(Lines of data)
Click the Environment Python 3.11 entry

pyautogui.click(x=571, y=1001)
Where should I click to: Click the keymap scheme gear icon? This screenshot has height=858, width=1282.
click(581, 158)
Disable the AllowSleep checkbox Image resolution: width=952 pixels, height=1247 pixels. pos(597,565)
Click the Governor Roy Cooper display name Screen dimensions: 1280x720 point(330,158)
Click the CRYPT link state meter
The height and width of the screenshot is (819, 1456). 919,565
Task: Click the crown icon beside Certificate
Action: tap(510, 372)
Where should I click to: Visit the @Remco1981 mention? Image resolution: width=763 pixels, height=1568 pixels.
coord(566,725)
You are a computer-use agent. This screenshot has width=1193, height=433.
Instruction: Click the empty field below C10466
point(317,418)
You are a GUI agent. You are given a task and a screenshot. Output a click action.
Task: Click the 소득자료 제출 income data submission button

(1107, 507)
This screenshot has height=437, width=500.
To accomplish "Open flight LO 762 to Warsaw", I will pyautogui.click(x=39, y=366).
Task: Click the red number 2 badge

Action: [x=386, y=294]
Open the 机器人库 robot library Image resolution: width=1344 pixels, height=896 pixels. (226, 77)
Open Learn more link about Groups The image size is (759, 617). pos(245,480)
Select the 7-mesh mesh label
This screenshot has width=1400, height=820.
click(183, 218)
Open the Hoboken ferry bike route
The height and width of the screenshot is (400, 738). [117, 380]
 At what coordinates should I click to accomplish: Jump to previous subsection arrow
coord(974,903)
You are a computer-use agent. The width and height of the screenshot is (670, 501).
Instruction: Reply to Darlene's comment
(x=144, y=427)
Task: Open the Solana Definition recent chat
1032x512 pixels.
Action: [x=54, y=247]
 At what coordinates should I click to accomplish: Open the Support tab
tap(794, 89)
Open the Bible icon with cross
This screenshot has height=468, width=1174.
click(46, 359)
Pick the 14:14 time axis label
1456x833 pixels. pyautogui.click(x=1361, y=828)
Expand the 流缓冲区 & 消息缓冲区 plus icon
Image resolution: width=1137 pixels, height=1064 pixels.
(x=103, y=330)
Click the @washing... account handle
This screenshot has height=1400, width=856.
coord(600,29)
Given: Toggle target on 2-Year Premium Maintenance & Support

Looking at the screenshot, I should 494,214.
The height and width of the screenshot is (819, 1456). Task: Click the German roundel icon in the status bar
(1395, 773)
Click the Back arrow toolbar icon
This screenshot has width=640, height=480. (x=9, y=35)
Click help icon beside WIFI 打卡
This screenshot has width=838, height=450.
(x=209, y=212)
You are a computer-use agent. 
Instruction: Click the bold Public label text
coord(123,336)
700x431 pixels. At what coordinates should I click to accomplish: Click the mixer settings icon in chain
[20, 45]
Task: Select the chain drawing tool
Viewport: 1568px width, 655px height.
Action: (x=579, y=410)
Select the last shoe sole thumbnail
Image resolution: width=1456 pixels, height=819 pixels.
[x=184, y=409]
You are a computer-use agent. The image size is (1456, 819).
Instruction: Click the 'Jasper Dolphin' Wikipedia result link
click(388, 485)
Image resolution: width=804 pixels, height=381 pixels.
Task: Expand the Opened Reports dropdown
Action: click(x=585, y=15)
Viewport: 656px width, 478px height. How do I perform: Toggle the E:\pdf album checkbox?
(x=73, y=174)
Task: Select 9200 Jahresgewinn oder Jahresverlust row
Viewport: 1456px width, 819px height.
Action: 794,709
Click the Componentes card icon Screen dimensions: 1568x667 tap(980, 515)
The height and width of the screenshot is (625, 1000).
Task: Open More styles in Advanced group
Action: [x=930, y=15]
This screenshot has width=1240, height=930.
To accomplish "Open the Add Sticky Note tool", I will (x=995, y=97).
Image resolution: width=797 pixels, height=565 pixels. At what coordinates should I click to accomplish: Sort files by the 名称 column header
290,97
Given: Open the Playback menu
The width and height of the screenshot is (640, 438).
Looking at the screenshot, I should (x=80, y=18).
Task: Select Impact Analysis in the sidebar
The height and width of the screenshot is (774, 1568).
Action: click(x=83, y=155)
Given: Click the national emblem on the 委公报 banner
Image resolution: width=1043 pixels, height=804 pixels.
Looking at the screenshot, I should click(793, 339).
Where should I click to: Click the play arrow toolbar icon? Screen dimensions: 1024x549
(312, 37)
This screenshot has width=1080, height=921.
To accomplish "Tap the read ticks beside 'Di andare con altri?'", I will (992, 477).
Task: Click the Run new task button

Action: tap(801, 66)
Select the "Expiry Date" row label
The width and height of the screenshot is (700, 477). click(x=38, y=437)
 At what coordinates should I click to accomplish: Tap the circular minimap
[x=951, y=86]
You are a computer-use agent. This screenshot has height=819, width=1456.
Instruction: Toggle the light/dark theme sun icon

=== Exercise instructions ===
Reproduce all of the material above, switching "circular minimap" to "square minimap" and leaving everything else unchanged.

=== Problem solution ===
Click the Environment Python 3.11 entry

pyautogui.click(x=571, y=1001)
Where should I click to: Click the keymap scheme gear icon? This screenshot has height=858, width=1282.
click(581, 158)
Disable the AllowSleep checkbox Image resolution: width=952 pixels, height=1247 pixels. pos(597,565)
Click the Governor Roy Cooper display name Screen dimensions: 1280x720 point(330,158)
Click the CRYPT link state meter
The height and width of the screenshot is (819, 1456). 919,565
Task: Click the crown icon beside Certificate
Action: tap(510, 372)
Where should I click to: Visit the @Remco1981 mention? Image resolution: width=763 pixels, height=1568 pixels.
coord(566,725)
You are a computer-use agent. This screenshot has width=1193, height=433.
Instruction: Click the empty field below C10466
point(317,418)
You are a GUI agent. You are given a task and a screenshot. Output a click action.
Task: Click the 소득자료 제출 income data submission button

(1107, 507)
This screenshot has height=437, width=500.
To accomplish "Open flight LO 762 to Warsaw", I will pyautogui.click(x=39, y=366).
Task: Click the red number 2 badge

Action: [x=386, y=294]
Open the 机器人库 robot library Image resolution: width=1344 pixels, height=896 pixels. (226, 77)
Open Learn more link about Groups The image size is (759, 617). pos(245,480)
Select the 7-mesh mesh label
This screenshot has width=1400, height=820.
click(183, 218)
Open the Hoboken ferry bike route
The height and width of the screenshot is (400, 738). [117, 380]
 At what coordinates should I click to accomplish: Jump to previous subsection arrow
coord(974,903)
You are a computer-use agent. The width and height of the screenshot is (670, 501).
Instruction: Reply to Darlene's comment
(x=144, y=427)
Task: Open the Solana Definition recent chat
1032x512 pixels.
Action: [x=54, y=247]
 At what coordinates should I click to accomplish: Open the Support tab
tap(794, 89)
Open the Bible icon with cross
This screenshot has height=468, width=1174.
click(46, 359)
Pick the 14:14 time axis label
1456x833 pixels. pyautogui.click(x=1361, y=828)
Expand the 流缓冲区 & 消息缓冲区 plus icon
Image resolution: width=1137 pixels, height=1064 pixels.
(x=103, y=330)
Click the @washing... account handle
This screenshot has height=1400, width=856.
coord(600,29)
Given: Toggle target on 2-Year Premium Maintenance & Support

Looking at the screenshot, I should 494,214.
The height and width of the screenshot is (819, 1456). Task: Click the German roundel icon in the status bar
(1395, 773)
Click the Back arrow toolbar icon
This screenshot has width=640, height=480. (x=9, y=35)
Click help icon beside WIFI 打卡
This screenshot has width=838, height=450.
(x=209, y=212)
You are a computer-use agent. 
Instruction: Click the bold Public label text
coord(123,336)
700x431 pixels. At what coordinates should I click to accomplish: Click the mixer settings icon in chain
[20, 45]
Task: Select the chain drawing tool
Viewport: 1568px width, 655px height.
Action: (x=579, y=410)
Select the last shoe sole thumbnail
Image resolution: width=1456 pixels, height=819 pixels.
[x=184, y=409]
You are a computer-use agent. The image size is (1456, 819).
Instruction: Click the 'Jasper Dolphin' Wikipedia result link
click(388, 485)
Image resolution: width=804 pixels, height=381 pixels.
Task: Expand the Opened Reports dropdown
Action: click(x=585, y=15)
Viewport: 656px width, 478px height. How do I perform: Toggle the E:\pdf album checkbox?
(x=73, y=174)
Task: Select 9200 Jahresgewinn oder Jahresverlust row
Viewport: 1456px width, 819px height.
Action: 794,709
Click the Componentes card icon Screen dimensions: 1568x667 tap(980, 515)
The height and width of the screenshot is (625, 1000).
Task: Open More styles in Advanced group
Action: [x=930, y=15]
This screenshot has width=1240, height=930.
To accomplish "Open the Add Sticky Note tool", I will (x=995, y=97).
Image resolution: width=797 pixels, height=565 pixels. At what coordinates should I click to accomplish: Sort files by the 名称 column header
290,97
Given: Open the Playback menu
The width and height of the screenshot is (640, 438).
Looking at the screenshot, I should (x=80, y=18).
Task: Select Impact Analysis in the sidebar
The height and width of the screenshot is (774, 1568).
Action: click(x=83, y=155)
Given: Click the national emblem on the 委公报 banner
Image resolution: width=1043 pixels, height=804 pixels.
Looking at the screenshot, I should click(793, 339).
Where should I click to: Click the play arrow toolbar icon? Screen dimensions: 1024x549
(312, 37)
This screenshot has width=1080, height=921.
To accomplish "Tap the read ticks beside 'Di andare con altri?'", I will (992, 477).
Task: Click the Run new task button

Action: tap(801, 66)
Select the "Expiry Date" row label
The width and height of the screenshot is (700, 477). click(x=38, y=437)
 At what coordinates should I click to accomplish: Tap the square minimap
[x=951, y=86]
You are a computer-use agent. This screenshot has height=819, width=1456.
Instruction: Toggle the light/dark theme sun icon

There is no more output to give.